Instrução A: Transcreva, do texto sobre estatuto familiar e saúde dos adolescentes, tudo o que vai de "Considerando as orientações" até "os progenitores desempregados.", sem nenhuma alteração.

Trecho selecionado:
Em consonância com a Organização Mundial de Saúde (1948), entende-se a saúde como satisfação com a vida, felicidade, bem-estar ou qualidade de vida relacionada com a saúde, seguindo a proposta comumente aceite dos componentes afetivo e cognitivo (Diener, 1984; Frisch, 2006; Hervás, Sánchez, & Vázquez, 2008; Lyubomirsky, 2008). Os componentes afetivo e cognitivo estão simultaneamente implicados na autopercepção de saúde, com influências e condicionamentos mútuos. O componente afetivo é mais pontual e variável do que o componente cognitivo. (Arita et al., 2005; Arthaud-Day, Rode, Mooney, & Near, 2005; Bisquerra, 2008; Costa & Pereira, 2007; Espinosa, 2004; Frey & Stutzer, 2004; Lyubomirsky, 2008).

O presente estudo centra-se na avaliação do impacto do estatuto familiar na percepção de saúde dos adolescentes portugueses. O estudo focalizou também a associação entre o estatuto familiar e os componentes cognitivo e afetivo-emocional da saúde percebida pelos adolescentes, para o gênero e para a idade. A pesquisa orientou-se procurando saber em que idade e gênero o estatuto familiar influi mais na percepção de saúde dos adolescentes, quais os componentes do estatuto familiar (socioeconômico, sociocultural, emprego) com maior associação com a saúde, qual a evolução do impacto dos componentes do estatuto familiar segundo o gênero e a idade, qual dos componentes de saúde é mais influenciado pelos fatores do estatuto familiar.

Atendendo à literatura, são esperadas associações entre os fatores do estatuto familiar e a percepção de saúde dos adolescentes. Este estudo poderá contribuir para aprofundar o conhecimento dos adolescentes, para fomentar programas de promoção da saúde em zonas mais desfavorecidas, para fundamentar decisões políticas em relação a populações de estatuto socioeconômico baixo, para suportar desenhos de intervenção com pais e com adolescentes no âmbito da saúde, para fornecer dados a técnicos de educação e de saúde de forma a contextualizarem melhor as respectivas atividades.

 

Método

Amostra

A amostra é constituída por 4.877 indivíduos, um grupo representativo (3.7%) da frequência das escolas públicas em Portugal Continental, 49.6% do gênero masculino, com idades entre 10 e 18 anos, média de 14 anos e desvio padrão de 1.89.

Considerando as orientações da Family Affluence Scale (FAS), escala destinada a indicar o nível socioeconômico dos participantes (Boyce, Torsheim, Currie, & Zambon, 2006), 11.2% da amostra corresponde ao grupo socioeconômico baixo, 49% ao grupo socioeconômico médio e 39.7% ao grupo socioeconômico alto. Quanto à escolaridade dos ascendentes, 23.9% nunca estudaram ou têm o 1º ciclo do ensino básico, 36.8% possuem o 2º/3º ciclo do ensino básico, 20.3% concluiram o ensino secundário e 19.1 % concretizaram pelo menos um curso superior. Ao nível do emprego, 68.5% da amostra tem pai e mãe empregados, 27.6% tem um dos ascendentes desempregado e 3.9% tem ambos os progenitores desempregados.

Instrução B: Localize nos registros cada linha que contém a palavra "Choose" e copie essas linhas. Maiúsculas e minúsculas fazem diferença.

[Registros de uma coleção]
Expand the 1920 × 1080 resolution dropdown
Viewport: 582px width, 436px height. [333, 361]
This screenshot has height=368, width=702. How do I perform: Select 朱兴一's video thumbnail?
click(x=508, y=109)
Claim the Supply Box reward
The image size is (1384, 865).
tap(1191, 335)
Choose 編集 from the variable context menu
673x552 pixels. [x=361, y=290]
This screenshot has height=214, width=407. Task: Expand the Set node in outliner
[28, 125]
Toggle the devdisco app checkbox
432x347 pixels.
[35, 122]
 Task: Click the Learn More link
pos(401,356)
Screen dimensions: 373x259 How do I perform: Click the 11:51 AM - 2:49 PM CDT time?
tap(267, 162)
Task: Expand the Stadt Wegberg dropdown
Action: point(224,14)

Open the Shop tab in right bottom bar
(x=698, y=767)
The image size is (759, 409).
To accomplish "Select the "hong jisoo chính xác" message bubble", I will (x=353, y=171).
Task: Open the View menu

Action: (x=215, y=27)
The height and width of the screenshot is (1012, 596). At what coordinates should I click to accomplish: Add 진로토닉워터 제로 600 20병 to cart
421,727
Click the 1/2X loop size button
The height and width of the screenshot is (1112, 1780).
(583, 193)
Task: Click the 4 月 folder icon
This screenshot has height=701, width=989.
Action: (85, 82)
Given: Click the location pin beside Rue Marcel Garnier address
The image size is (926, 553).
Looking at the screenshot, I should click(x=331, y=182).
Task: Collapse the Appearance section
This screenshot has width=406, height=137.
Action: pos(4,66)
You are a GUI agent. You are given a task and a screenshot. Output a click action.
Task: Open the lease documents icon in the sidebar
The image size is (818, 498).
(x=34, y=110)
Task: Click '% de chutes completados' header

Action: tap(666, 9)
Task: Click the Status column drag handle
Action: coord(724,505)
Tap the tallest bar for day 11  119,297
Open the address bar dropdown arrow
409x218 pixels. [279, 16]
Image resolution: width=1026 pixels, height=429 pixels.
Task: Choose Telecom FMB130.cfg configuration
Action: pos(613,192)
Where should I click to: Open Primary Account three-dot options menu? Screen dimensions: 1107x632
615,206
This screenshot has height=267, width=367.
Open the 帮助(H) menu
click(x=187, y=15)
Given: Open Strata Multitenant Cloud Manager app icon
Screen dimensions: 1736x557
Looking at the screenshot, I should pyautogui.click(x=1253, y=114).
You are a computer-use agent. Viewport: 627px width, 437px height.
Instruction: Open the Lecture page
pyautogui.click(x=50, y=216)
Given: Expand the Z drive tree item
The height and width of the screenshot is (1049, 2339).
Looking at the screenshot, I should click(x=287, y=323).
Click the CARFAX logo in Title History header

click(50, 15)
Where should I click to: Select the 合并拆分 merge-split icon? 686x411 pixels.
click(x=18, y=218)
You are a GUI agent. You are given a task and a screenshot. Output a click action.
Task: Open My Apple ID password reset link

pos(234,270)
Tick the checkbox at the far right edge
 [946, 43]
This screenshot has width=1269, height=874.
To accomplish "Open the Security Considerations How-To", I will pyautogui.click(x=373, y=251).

Resultado do exercício A:
Considerando as orientações da Family Affluence Scale (FAS), escala destinada a indicar o nível socioeconômico dos participantes (Boyce, Torsheim, Currie, & Zambon, 2006), 11.2% da amostra corresponde ao grupo socioeconômico baixo, 49% ao grupo socioeconômico médio e 39.7% ao grupo socioeconômico alto. Quanto à escolaridade dos ascendentes, 23.9% nunca estudaram ou têm o 1º ciclo do ensino básico, 36.8% possuem o 2º/3º ciclo do ensino básico, 20.3% concluiram o ensino secundário e 19.1 % concretizaram pelo menos um curso superior. Ao nível do emprego, 68.5% da amostra tem pai e mãe empregados, 27.6% tem um dos ascendentes desempregado e 3.9% tem ambos os progenitores desempregados.

Resultado do exercício B:
Choose 編集 from the variable context menu
Task: Choose Telecom FMB130.cfg configuration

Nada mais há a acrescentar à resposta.